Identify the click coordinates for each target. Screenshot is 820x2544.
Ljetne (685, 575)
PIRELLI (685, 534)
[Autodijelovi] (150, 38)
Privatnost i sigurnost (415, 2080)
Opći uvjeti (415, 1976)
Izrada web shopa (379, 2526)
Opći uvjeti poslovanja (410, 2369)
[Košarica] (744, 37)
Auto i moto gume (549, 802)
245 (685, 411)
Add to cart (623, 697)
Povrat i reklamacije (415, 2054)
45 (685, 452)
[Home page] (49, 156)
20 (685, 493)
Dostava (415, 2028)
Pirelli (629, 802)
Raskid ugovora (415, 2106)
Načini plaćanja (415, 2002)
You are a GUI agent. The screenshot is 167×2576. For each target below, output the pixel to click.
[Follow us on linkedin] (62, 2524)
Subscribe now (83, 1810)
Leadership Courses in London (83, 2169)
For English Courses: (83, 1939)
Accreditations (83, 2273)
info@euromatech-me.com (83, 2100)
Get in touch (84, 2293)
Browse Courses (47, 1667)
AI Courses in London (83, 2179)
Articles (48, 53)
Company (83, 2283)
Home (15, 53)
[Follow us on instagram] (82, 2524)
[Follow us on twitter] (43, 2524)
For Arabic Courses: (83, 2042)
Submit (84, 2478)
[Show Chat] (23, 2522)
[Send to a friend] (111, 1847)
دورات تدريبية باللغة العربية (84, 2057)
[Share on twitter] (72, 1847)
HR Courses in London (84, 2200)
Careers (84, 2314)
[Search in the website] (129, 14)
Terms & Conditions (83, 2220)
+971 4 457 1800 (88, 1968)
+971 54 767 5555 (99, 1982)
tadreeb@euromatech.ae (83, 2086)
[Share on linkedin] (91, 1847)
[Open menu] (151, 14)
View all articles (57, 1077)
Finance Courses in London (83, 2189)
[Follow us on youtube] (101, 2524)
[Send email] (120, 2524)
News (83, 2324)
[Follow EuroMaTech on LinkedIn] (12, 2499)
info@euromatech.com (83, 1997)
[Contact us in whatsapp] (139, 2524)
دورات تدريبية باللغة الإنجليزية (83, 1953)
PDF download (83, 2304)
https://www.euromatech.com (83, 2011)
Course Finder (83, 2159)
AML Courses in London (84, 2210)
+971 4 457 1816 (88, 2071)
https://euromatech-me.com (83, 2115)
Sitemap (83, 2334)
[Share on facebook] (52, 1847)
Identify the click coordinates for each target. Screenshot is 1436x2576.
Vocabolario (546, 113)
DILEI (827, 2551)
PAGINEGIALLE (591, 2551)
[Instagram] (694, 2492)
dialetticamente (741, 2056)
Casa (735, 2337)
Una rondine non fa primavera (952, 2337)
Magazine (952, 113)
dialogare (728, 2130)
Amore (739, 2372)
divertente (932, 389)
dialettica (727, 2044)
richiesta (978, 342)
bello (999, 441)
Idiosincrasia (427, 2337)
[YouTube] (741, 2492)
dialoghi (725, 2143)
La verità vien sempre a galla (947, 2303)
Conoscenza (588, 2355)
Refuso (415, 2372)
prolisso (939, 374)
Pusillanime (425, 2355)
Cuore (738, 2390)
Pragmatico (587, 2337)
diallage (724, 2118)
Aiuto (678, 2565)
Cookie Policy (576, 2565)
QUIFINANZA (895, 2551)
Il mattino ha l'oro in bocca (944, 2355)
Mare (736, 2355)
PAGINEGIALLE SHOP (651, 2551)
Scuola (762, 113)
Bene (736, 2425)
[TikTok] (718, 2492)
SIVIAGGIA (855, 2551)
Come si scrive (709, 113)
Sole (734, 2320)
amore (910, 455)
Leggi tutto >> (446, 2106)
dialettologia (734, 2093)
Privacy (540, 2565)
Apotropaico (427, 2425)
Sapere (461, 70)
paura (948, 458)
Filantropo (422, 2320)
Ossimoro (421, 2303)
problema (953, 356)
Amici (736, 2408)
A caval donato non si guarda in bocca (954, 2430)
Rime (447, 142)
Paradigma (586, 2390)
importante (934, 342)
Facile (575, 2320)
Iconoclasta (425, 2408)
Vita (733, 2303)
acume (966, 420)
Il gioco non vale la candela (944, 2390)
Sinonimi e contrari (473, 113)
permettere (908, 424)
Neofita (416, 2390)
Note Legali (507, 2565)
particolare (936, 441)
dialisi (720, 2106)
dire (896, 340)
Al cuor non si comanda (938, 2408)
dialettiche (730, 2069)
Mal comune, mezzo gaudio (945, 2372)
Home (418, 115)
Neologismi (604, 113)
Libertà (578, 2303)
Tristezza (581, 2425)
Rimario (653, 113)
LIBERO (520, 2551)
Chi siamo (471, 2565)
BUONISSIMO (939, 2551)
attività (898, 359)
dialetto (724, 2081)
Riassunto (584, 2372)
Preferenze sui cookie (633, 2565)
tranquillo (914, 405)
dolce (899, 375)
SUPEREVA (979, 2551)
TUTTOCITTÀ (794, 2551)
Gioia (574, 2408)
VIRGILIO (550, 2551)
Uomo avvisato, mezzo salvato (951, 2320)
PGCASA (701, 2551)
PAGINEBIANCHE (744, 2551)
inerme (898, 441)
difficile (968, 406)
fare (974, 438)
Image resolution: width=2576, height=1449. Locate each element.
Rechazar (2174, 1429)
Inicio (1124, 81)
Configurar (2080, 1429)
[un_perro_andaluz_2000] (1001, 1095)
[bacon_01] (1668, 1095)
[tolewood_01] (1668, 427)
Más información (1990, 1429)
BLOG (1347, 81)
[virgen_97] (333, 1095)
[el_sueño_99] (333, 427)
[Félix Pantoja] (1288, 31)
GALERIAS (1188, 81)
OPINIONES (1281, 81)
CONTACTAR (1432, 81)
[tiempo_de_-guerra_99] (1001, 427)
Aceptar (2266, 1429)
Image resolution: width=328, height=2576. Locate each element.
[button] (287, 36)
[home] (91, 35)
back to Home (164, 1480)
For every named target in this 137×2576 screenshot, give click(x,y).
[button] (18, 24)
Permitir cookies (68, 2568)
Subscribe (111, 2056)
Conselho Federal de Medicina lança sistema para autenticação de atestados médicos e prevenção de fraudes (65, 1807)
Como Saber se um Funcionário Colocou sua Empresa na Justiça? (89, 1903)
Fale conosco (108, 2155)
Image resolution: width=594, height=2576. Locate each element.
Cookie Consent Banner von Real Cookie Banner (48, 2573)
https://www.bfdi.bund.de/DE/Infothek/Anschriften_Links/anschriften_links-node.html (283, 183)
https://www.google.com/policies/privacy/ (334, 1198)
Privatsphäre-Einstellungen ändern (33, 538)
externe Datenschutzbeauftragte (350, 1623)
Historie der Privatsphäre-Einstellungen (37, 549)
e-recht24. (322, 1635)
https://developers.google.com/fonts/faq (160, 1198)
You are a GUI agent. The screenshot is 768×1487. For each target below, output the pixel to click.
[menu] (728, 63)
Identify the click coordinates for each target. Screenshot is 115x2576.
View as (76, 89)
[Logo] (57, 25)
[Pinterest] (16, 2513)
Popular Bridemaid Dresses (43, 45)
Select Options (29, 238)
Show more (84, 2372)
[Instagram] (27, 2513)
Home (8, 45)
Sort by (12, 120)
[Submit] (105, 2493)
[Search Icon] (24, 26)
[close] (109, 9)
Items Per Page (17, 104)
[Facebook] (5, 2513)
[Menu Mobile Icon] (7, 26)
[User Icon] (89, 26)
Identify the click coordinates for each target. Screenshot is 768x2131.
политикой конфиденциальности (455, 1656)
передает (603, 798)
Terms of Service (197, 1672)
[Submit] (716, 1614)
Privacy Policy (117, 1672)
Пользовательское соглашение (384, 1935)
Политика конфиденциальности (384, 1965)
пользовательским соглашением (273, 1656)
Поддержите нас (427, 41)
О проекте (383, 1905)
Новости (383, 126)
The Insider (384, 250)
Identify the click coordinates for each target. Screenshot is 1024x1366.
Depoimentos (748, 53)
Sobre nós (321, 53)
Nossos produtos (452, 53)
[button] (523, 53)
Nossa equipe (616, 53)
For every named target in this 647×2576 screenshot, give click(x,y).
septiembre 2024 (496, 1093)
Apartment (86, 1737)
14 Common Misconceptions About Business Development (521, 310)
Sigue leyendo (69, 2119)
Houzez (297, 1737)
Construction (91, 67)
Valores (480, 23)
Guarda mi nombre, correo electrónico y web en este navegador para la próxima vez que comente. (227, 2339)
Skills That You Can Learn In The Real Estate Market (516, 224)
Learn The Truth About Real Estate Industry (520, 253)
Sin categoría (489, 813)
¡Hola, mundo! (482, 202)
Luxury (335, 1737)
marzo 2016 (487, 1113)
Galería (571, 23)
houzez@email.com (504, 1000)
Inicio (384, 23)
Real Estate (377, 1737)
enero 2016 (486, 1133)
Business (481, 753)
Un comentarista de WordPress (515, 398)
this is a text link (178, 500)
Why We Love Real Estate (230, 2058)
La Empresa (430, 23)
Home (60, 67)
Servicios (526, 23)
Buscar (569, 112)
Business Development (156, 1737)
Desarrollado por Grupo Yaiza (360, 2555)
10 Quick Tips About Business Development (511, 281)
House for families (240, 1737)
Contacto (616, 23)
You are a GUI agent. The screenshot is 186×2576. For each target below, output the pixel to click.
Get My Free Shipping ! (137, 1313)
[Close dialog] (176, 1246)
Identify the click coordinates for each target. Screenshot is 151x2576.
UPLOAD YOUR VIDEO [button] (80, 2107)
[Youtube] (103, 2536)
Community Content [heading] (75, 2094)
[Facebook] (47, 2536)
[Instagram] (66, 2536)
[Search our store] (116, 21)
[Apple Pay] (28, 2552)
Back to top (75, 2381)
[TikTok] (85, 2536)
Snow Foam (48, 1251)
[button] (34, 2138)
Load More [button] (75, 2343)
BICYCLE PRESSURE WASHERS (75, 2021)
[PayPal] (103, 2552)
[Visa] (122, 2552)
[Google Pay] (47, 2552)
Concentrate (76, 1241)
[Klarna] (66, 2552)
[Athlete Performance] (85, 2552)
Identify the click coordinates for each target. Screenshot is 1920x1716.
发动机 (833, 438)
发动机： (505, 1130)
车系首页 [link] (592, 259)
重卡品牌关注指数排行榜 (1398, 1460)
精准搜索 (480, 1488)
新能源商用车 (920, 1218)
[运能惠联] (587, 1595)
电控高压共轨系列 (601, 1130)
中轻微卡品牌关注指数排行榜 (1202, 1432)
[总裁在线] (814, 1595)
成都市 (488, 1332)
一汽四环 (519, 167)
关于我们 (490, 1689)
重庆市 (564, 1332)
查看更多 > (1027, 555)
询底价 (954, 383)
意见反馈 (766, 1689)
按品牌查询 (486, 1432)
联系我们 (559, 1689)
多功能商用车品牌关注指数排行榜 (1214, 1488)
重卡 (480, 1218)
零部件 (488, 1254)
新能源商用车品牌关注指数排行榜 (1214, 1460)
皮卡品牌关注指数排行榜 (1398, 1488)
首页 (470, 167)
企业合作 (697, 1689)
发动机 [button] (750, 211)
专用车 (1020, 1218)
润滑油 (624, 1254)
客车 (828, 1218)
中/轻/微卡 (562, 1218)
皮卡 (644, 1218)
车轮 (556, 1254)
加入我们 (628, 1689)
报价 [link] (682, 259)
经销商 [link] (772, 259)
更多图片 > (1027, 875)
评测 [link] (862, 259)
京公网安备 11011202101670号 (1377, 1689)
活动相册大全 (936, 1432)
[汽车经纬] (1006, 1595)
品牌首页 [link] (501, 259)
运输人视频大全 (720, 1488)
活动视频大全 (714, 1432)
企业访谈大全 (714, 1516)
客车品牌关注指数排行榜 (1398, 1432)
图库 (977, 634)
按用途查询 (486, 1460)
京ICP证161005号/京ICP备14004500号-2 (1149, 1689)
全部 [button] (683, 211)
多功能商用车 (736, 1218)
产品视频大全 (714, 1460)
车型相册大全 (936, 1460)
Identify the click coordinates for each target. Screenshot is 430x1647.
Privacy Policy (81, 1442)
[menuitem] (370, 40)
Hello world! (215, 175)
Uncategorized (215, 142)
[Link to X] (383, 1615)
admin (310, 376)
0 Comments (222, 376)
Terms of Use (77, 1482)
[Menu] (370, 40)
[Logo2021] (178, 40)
● ● ●
## Problem requirements
Within the data above, the lines from the one with "[PayPal] (103, 2552)" to the one with "全部 [button] (683, 211)" must be repeated exactly; no other line belongs in the answer.

## Solved problem
[PayPal] (103, 2552)
[Visa] (122, 2552)
[Google Pay] (47, 2552)
Concentrate (76, 1241)
[Klarna] (66, 2552)
[Athlete Performance] (85, 2552)
Identify the click coordinates for each target. Screenshot is 1920x1716.
发动机 (833, 438)
发动机： (505, 1130)
车系首页 [link] (592, 259)
重卡品牌关注指数排行榜 (1398, 1460)
精准搜索 (480, 1488)
新能源商用车 (920, 1218)
[运能惠联] (587, 1595)
电控高压共轨系列 (601, 1130)
中轻微卡品牌关注指数排行榜 (1202, 1432)
[总裁在线] (814, 1595)
成都市 (488, 1332)
一汽四环 (519, 167)
关于我们 (490, 1689)
重庆市 (564, 1332)
查看更多 > (1027, 555)
询底价 (954, 383)
意见反馈 (766, 1689)
按品牌查询 (486, 1432)
联系我们 (559, 1689)
多功能商用车品牌关注指数排行榜 (1214, 1488)
重卡 (480, 1218)
零部件 (488, 1254)
新能源商用车品牌关注指数排行榜 (1214, 1460)
皮卡品牌关注指数排行榜 (1398, 1488)
首页 (470, 167)
企业合作 (697, 1689)
发动机 [button] (750, 211)
专用车 (1020, 1218)
润滑油 (624, 1254)
客车 (828, 1218)
中/轻/微卡 (562, 1218)
皮卡 (644, 1218)
车轮 (556, 1254)
加入我们 (628, 1689)
报价 [link] (682, 259)
经销商 [link] (772, 259)
更多图片 > (1027, 875)
评测 [link] (862, 259)
京公网安备 11011202101670号 (1377, 1689)
活动相册大全 (936, 1432)
[汽车经纬] (1006, 1595)
品牌首页 [link] (501, 259)
运输人视频大全 (720, 1488)
活动视频大全 (714, 1432)
企业访谈大全 (714, 1516)
客车品牌关注指数排行榜 (1398, 1432)
图库 (977, 634)
按用途查询 (486, 1460)
京ICP证161005号/京ICP备14004500号-2 (1149, 1689)
全部 [button] (683, 211)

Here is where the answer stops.